### [Passage]

Tim Hauser, Founder and Singer of Manhattan Transfer, Dies at 72

Tim Hauser, 2014.
Sherry Rayn Barnett /Michael Ochs Archives/Getty Images

Tim Hauser of The Manhattan Transfer performs at the San Manuel Amphitheater on April 24, 2014 in San Bernadino, California. 

Tim Hauser, the founder and singer of the Grammy-winning vocal troupe The Manhattan Transfer, died Thursday (Oct. 16) from cardiac arrest, band representative JoAnn Geffen said Friday. He was 72.

Hauser founded Manhattan Transfer, who released their debut album in the early 1970s and launched hits such as "Operator" and "The Boy from New York City." They went on to win multiple pop and jazz Grammy Awards. Their critically acclaimed album, 1985's Vocalese, earned a whopping 12 Grammy nominations.

Alan Paul, Janis Siegel and Cheryl Bentyne -- who joined in 1978 and replaced Laurel Masse -- rounded out the foursome.

"Tim was the visionary behind The Manhattan Transfer," they said in a statement. "It's incomprehensible to think of this world without him."

Hauser first formed Manhattan Transfer in 1969 with Erin Dickins, Marty Nelson, Gene Pistilli and Pat Rosali. They disbanded and Hauser met some of the band's new members as a taxi driver in New York City. He met a conga player while driving who introduced him to Siegel and he also met Masse while driving.

Hauser was born in Troy, N.Y. He is survived by his wife Barb Sennet Hauser, his son Basie and his daughter Lily.

Manhattan Transfer will continue their upcoming tour despite Hauser's death. Their next show is Oct. 23 in Manchester, New Hampshire.

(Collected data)
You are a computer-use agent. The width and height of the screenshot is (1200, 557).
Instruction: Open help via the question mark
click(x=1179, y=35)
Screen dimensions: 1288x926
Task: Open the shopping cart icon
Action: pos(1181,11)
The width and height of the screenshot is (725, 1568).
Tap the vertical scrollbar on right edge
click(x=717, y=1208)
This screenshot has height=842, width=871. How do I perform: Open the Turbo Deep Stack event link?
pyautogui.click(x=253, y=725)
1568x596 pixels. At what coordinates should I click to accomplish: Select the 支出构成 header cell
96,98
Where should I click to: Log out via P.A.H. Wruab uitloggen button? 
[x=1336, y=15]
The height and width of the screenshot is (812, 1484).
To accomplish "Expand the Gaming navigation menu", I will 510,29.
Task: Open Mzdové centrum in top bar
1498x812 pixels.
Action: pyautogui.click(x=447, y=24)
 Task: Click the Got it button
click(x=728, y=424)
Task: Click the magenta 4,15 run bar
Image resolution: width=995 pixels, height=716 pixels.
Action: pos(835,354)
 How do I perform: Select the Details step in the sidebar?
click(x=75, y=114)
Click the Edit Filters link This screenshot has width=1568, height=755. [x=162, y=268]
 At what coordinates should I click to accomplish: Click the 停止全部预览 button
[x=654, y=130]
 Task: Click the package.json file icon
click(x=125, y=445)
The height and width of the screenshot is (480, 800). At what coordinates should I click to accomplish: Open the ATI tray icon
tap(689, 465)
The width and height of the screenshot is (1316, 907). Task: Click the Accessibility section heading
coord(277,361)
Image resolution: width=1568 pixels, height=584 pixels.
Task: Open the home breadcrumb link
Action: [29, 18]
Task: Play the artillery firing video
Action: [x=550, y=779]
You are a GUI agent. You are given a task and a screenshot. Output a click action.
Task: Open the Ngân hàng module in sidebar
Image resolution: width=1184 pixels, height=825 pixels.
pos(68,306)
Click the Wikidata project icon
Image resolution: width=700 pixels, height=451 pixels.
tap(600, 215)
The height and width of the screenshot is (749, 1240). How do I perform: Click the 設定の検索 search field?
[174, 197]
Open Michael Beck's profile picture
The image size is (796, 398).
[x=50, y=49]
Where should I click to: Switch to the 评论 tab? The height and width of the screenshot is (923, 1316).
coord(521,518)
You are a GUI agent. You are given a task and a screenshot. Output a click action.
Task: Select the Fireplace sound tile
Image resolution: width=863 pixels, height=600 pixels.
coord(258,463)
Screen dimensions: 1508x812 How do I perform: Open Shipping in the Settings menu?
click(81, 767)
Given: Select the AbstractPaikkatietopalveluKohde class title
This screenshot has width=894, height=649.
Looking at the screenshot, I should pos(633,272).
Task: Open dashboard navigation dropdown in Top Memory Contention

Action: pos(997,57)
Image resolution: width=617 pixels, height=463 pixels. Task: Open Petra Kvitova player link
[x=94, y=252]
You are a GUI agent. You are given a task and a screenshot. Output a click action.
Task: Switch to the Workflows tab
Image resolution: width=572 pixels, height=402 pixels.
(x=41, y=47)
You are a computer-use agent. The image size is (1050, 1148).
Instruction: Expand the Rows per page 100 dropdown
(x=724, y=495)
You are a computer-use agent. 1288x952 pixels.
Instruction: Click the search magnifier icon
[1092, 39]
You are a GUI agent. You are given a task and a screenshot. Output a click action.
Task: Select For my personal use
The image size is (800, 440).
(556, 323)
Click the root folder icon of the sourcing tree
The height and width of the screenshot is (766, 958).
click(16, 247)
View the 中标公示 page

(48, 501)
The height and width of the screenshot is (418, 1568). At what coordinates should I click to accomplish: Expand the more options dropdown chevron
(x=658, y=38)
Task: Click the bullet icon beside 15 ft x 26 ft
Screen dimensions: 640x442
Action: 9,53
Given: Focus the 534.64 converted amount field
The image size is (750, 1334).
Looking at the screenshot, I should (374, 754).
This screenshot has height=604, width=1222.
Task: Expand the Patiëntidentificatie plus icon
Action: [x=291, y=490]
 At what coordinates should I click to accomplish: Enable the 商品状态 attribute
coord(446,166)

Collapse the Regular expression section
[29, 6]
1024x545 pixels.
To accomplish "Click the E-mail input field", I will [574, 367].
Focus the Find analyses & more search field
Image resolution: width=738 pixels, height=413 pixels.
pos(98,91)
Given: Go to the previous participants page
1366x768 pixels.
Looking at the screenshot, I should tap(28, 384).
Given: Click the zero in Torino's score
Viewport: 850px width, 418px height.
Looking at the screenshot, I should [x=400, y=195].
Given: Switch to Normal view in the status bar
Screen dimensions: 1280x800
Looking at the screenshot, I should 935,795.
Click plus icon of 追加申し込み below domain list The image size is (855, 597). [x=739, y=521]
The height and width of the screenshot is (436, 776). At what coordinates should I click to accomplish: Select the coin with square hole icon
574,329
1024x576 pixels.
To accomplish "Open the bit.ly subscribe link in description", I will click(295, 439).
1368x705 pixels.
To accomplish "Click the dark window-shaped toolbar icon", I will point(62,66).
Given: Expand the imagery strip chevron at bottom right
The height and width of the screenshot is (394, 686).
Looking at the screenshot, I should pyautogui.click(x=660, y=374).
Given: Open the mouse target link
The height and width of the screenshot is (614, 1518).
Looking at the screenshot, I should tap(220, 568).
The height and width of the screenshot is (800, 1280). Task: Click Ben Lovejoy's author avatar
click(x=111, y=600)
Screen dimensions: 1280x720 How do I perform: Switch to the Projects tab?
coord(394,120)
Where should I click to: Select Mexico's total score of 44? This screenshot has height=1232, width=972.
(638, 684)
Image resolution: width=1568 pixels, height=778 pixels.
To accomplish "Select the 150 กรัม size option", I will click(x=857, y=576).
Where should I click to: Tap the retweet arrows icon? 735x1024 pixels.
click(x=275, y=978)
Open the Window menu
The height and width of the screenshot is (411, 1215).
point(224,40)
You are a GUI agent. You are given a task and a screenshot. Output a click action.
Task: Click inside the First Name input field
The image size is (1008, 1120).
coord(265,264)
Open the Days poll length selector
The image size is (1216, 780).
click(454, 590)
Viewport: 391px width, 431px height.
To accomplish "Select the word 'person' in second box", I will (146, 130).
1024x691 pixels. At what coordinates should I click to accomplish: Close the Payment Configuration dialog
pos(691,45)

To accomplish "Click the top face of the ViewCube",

### [Questions to answer]
- a) Which album in the Tim Hauser article earned 12 Grammy nominations?
- b) Copy the stretch of the Tim Hauser article from "Sherry Rayn Barnett" through "12 Grammy nominations.".

### [List of answers]
- a) The 1985 album Vocalese earned 12 Grammy nominations.

- b)
Sherry Rayn Barnett /Michael Ochs Archives/Getty Images

Tim Hauser of The Manhattan Transfer performs at the San Manuel Amphitheater on April 24, 2014 in San Bernadino, California. 

Tim Hauser, the founder and singer of the Grammy-winning vocal troupe The Manhattan Transfer, died Thursday (Oct. 16) from cardiac arrest, band representative JoAnn Geffen said Friday. He was 72.

Hauser founded Manhattan Transfer, who released their debut album in the early 1970s and launched hits such as "Operator" and "The Boy from New York City." They went on to win multiple pop and jazz Grammy Awards. Their critically acclaimed album, 1985's Vocalese, earned a whopping 12 Grammy nominations.